2015’te iktidara gelen PiS ile ülkede muhafazakarlığın ve milliyetçiliğin ciddi şekilde yükselişe geçtiğini gördük. Bu kez PiS iktidarı AB ile karşı karşıya gelecek şekilde birçok iç ve dış politika uygulaması yürütttü ve AB ile defalarca fikir ayrılığı yaşadı. Öyle ki, AB Polonya’ya ayrılan çeşitli fonları kesmek durumunda kaldı. PiS Polonya’nın uluslararası prestijini de ciddi şekilde zayıflatan 8 yıla imza attı. Bu süreçte izlenen siyaset, antidemokratik ve otoriter eğilimlerin uzantısı olan uygulamalarla birleşti. Son gelinen noktada ülkede PiS’in kurduğu klientalizm temelli ağ ve ilişkiler sadece AB ile ilişkileri gerginleştirmekle kalmadı, ülke içinde de ciddi şekilde kutuplaşmalara sebep oldu. Eğitim, medya, hukuk ve adalet sistemi, bireysel hak ve özgürlükler gibi alanlar başta olmak üzere izlenen antidemokratik düzenleme ve uygulamalar; hükümetin çeşitli kritik sektörlerde kurduğu patronaj ilişkileriyle ekonominin kontrolünü de parti yararına kullanması; anayasa mahkemesi gibi önemli kurumlardaki devlet görevlilerinin doğrudan parti tarafından belirlenmesi gibi uygulamalarla PiS, devleti otoriterleştirirken, Polonya’nın uluslararası bağlarını da zayıflattı. Ülke, 2023 seçimlerine AB ile ilişkileri gerginleşmiş ve uluslararası prestiji zedelenmiş şekilde girdi. Ancak seçim sürecinde 2014-2019 arasında AB Konseyi başkanlığı görevini yürütmüş olan Tusk, ülkede muhalefete umut oldu. 

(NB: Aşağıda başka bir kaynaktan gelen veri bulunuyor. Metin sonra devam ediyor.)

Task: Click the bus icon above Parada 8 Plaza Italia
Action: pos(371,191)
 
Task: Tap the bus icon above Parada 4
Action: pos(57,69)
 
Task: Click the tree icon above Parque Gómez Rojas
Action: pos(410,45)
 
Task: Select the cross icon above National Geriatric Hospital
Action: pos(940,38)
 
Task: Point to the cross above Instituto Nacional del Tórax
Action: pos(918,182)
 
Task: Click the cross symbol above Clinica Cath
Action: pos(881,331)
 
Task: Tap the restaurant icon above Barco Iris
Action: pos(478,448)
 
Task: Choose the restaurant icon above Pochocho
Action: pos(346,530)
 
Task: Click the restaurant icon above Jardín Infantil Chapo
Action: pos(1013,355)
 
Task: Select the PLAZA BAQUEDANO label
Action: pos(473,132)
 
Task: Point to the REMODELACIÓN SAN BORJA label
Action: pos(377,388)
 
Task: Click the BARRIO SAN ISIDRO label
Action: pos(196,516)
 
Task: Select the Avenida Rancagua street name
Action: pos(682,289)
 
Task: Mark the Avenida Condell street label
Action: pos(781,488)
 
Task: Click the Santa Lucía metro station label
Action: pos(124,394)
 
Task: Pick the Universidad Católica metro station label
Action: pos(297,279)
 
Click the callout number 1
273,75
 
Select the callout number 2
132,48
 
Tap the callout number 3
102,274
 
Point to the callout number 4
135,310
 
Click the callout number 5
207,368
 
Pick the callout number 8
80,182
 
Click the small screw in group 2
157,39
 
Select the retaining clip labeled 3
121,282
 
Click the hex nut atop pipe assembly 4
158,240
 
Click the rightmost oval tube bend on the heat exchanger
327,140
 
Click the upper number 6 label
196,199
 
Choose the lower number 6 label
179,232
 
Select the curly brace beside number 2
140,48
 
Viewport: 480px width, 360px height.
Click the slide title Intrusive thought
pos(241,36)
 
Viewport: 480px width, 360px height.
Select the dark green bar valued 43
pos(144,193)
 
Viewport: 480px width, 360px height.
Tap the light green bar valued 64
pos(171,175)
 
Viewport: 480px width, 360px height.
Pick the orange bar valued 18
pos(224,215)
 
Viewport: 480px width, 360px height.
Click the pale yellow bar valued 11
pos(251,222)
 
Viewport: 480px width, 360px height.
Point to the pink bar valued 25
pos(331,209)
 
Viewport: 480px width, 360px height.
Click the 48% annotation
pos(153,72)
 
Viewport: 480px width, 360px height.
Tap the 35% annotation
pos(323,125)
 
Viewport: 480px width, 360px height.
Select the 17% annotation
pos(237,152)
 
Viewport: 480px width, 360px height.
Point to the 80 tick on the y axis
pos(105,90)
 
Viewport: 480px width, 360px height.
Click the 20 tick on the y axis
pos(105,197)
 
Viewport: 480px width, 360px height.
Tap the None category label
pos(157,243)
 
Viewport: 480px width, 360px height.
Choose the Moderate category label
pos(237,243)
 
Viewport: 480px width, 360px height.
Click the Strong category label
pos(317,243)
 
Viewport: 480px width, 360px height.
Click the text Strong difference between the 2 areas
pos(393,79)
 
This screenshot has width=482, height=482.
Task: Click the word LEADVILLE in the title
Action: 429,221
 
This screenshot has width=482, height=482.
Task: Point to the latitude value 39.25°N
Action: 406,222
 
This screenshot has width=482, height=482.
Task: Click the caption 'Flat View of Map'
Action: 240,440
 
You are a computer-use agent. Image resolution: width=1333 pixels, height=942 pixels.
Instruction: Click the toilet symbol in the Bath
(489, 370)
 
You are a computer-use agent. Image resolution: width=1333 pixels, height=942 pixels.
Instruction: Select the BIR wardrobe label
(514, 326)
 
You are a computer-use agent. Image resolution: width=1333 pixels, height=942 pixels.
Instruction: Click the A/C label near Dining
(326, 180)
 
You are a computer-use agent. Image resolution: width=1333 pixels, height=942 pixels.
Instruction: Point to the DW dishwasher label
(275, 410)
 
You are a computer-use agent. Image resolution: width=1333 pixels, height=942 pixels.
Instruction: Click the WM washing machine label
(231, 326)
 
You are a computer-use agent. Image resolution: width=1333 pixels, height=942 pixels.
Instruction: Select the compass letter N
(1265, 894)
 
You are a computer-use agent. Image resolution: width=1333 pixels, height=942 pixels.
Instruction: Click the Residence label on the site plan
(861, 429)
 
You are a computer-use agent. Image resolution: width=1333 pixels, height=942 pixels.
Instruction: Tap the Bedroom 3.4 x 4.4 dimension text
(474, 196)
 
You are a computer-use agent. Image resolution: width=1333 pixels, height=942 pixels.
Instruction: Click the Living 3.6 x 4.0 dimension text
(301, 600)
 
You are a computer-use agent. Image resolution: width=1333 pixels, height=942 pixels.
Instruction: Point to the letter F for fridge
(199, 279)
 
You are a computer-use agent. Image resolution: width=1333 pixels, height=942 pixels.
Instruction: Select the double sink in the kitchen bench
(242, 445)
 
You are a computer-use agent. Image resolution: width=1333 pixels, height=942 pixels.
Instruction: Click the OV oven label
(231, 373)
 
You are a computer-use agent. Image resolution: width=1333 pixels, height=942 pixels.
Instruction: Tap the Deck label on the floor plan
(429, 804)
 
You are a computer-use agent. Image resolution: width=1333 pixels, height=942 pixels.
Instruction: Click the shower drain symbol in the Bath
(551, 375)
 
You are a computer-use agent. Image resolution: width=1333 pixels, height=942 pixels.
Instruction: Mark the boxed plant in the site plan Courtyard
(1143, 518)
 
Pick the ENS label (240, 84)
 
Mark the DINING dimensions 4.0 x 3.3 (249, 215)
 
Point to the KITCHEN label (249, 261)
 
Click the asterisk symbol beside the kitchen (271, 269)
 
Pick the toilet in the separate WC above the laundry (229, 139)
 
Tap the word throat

Uluslararası siyasete baktığımızda, Ukrayna Savaşında Polonya’nın konumu ve rolü AB açısından oldukça önemlidir. Polonya, Ukrayna konusunda 1990’ların başından bu yana önemli bir aktör oldu. Savaştan önce Polonya’da 1 milyon kadar Ukraynalı göçmen vardı. Savaştan sonra gelenlerle birlikte bu rakam 4 milyona ulaştı. Avrupa’da en fazla Ukraynalıyaev sahipliği yapan Polonya, Ukrayna’ya ciddi şekilde lojistik destek de sağlamakta. Diğer taraftan Rusya tehdidi sadece Ukrayna Savaşı açısından değil, tarihsel süreçte Polonya iç ve dış siyasetinde her zaman çok belirleyici bir faktör. Tarihte Rusya ve Almanya arasında sıkışmış ve defalarca işgal ve yıkıma maruz kalmış olan Polonya, bugünkü siyasette halen her iki ülkeden de tedirginlik duymaya devam etmekte. Almanya faktörü elbette ki Rusya kadar açık veya dile getirilen bir faktör değil. Son yirmi yıllık süreçte Polonya, AB içerisinde Almanya ile ortak zeminde yer alıyor. Hatta AB fonlarının büyük oranda Almanya tarafından sağlandığını dikkate alırsak, Polonya ekonomisi açısından Almanya’nın öneminin çok fazla olduğu da ortada. Ancak diğer taraftan özellikle PiS iktidarı döneminde Polonya, AB içerisinde Almanya-Fransa merkezli bir “Büyük Güçler Avrupası” oluştuğunu dile getirmişti. Hatta ülkedeki sağ popülist söylem Berlin-Paris-Brüksel üçlüsünün Polonya’yı parçalayacağı, milli değer ve kimliklere zarar vereceği gibi söylemleri de seçim propagandası olarak kullanmaktan çekinmedi.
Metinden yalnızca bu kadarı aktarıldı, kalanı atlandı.